Gerade in Brandenburg mit seiner ohnehin geringen Apothekendichte bräuchten die öffentlichen Apotheken jetzt mehr und nicht weniger Geld, erklärte Dobbert und erinnerte daran, dass die Zahl der brandenburgischen Apotheken seit 2014 kontinuierlich rückläufig ist. Von den Apotheken würden »neue und zusätzliche Leistungen für das gleiche Geld erwartet«, sagte er. »Das kann und wird nicht gut gehen.« Zudem steige auch das Durchschnittsalter der Inhaberinnen und Inhaber von Apotheken immer weiter an: Vor diesem Hintergrund erwartet der Kammerpräsident für 2023 nicht nur eine neue Schließungswelle. Hinzu komme auch, dass viele Apotheken von älteren Inhaberinnen und Inhabern angesichts der Zahlen nicht mehr verkaufbar seien. »Das kommt einer kalten Enteignung gleich«, erklärte Dobbert.

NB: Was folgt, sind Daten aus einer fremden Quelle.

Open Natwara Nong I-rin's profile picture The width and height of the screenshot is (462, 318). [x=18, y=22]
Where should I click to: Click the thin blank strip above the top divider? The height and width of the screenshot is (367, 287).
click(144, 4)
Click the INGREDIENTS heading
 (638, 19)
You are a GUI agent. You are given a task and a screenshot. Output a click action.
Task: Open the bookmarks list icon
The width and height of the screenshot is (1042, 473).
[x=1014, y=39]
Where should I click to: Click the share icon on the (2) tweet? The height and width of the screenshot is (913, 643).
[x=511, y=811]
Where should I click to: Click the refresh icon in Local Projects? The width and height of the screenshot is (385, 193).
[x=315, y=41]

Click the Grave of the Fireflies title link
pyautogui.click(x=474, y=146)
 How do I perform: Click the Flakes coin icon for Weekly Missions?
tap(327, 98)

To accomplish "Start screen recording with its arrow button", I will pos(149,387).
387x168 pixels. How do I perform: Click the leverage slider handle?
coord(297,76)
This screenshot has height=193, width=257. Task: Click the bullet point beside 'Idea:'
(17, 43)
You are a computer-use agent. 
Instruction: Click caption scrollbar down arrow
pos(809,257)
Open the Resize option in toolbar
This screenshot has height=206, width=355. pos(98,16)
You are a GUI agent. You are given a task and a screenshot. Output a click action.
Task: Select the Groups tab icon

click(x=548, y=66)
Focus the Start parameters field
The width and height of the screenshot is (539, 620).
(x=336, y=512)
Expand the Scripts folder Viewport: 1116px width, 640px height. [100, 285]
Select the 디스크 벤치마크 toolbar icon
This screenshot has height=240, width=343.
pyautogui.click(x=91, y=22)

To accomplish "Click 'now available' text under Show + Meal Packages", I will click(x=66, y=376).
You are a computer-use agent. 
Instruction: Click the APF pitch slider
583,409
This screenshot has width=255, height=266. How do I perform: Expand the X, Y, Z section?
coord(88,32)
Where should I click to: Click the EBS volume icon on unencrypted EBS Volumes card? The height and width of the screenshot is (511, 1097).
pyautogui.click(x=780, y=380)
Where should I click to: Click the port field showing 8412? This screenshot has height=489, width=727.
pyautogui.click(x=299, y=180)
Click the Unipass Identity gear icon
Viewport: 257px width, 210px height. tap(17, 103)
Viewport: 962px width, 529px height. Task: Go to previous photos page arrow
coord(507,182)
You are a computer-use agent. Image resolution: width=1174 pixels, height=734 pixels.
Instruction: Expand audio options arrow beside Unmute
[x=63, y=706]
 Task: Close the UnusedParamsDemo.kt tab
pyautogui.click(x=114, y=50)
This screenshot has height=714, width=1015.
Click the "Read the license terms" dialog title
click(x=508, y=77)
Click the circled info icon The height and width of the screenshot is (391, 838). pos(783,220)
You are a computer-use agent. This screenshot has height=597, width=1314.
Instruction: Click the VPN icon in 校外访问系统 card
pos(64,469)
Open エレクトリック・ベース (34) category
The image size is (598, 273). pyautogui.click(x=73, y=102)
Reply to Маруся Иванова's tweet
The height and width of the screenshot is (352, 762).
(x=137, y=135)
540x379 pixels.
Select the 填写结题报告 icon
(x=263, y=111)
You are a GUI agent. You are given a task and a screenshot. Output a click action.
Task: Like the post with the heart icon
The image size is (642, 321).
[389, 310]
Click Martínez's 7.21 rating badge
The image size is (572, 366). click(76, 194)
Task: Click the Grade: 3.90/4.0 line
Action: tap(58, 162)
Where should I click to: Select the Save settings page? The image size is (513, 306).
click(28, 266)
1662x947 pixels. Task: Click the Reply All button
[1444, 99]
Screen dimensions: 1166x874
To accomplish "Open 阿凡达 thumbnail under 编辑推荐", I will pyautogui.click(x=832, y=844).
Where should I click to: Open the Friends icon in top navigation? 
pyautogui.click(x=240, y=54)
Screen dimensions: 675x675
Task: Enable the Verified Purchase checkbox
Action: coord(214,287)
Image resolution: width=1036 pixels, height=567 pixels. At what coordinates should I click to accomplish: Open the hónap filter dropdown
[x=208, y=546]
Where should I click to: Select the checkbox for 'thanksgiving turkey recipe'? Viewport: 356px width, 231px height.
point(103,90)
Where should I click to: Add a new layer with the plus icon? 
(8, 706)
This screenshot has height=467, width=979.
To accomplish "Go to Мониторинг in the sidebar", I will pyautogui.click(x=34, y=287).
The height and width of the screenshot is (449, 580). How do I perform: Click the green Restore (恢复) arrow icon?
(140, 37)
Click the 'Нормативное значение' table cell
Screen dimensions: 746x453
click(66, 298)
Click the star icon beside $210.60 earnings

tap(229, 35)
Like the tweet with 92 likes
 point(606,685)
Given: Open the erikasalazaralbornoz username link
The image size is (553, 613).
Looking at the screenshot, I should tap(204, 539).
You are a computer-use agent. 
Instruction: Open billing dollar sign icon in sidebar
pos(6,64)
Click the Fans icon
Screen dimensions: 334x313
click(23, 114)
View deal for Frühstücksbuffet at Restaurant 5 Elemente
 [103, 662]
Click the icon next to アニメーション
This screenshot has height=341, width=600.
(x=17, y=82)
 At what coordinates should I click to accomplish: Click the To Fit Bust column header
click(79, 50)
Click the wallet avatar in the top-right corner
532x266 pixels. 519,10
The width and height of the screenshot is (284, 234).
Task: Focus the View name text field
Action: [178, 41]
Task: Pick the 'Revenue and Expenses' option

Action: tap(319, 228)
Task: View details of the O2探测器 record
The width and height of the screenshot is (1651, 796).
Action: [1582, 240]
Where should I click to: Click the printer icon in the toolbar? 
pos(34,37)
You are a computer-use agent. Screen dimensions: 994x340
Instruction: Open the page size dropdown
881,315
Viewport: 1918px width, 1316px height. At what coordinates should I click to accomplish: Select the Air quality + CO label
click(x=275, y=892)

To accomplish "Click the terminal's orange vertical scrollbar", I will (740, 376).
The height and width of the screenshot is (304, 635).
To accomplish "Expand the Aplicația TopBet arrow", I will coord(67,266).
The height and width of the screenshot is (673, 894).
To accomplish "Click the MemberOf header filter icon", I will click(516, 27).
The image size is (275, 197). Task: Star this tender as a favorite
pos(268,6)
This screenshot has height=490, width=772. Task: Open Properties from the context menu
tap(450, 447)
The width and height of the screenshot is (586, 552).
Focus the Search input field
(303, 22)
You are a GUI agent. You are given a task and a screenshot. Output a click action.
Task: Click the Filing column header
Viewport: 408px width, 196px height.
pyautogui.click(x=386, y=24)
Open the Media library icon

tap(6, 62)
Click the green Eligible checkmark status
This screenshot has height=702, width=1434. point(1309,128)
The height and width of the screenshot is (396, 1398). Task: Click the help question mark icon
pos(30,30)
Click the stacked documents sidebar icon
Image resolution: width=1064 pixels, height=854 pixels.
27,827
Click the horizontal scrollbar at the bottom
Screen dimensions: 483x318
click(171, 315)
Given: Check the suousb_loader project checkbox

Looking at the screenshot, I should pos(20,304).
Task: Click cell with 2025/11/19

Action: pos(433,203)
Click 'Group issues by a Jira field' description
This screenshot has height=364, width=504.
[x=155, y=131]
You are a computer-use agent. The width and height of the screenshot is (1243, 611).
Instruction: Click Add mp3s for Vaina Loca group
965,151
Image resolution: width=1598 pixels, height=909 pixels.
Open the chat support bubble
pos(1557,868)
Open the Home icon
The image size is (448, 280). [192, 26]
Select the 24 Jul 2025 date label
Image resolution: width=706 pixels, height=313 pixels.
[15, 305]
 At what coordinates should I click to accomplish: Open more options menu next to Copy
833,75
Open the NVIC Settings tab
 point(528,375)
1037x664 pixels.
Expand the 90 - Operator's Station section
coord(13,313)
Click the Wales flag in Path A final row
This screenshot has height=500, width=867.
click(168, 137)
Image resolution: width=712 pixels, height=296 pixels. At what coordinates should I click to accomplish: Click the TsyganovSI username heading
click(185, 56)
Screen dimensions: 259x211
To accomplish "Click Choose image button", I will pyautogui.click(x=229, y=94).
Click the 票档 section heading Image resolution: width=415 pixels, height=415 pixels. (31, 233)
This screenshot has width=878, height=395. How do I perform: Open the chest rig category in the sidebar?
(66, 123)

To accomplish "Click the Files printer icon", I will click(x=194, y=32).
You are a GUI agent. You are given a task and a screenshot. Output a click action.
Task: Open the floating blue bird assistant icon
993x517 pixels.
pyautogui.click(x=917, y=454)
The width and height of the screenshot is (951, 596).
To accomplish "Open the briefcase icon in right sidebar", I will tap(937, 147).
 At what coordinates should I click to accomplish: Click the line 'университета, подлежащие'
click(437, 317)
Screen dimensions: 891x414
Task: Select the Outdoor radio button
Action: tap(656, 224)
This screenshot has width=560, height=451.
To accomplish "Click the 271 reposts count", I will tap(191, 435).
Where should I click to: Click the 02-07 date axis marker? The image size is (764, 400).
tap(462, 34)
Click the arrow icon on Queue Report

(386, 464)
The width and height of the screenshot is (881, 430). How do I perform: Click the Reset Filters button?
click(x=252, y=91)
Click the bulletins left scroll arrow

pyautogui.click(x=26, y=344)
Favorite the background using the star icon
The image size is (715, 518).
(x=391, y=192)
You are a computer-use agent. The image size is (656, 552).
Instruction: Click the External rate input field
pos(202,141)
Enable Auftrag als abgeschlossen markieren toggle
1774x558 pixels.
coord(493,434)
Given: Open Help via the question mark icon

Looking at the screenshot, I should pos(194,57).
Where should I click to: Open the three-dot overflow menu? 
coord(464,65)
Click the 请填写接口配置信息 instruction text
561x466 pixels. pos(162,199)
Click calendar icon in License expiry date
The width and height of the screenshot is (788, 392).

»Statt die Vor-Ort-Apotheken zu stärken, werden sie durch die aktuellen Pläne der Koalition nun bis ins Mark geschwächt«, erklärte der Kammerpräsident weiter. Die Zeche hierfür müsse vor allem die brandenburgische Bevölkerung in den ländlichen Regionen zahlen. »Dieses unverantwortliche Spiel mit der Sicherheit der Arzneimittelversorgung muss ein schnelles Ende finden«, sagte er und forderte Lauterbach dazu auf, den Gesetzentwurf zurückzuziehen und stattdessen die Vorhaben des Koalitionsvertrages umzusetzen: »Im Interesse der Menschen in unserem Land gibt es keine andere Alternative«.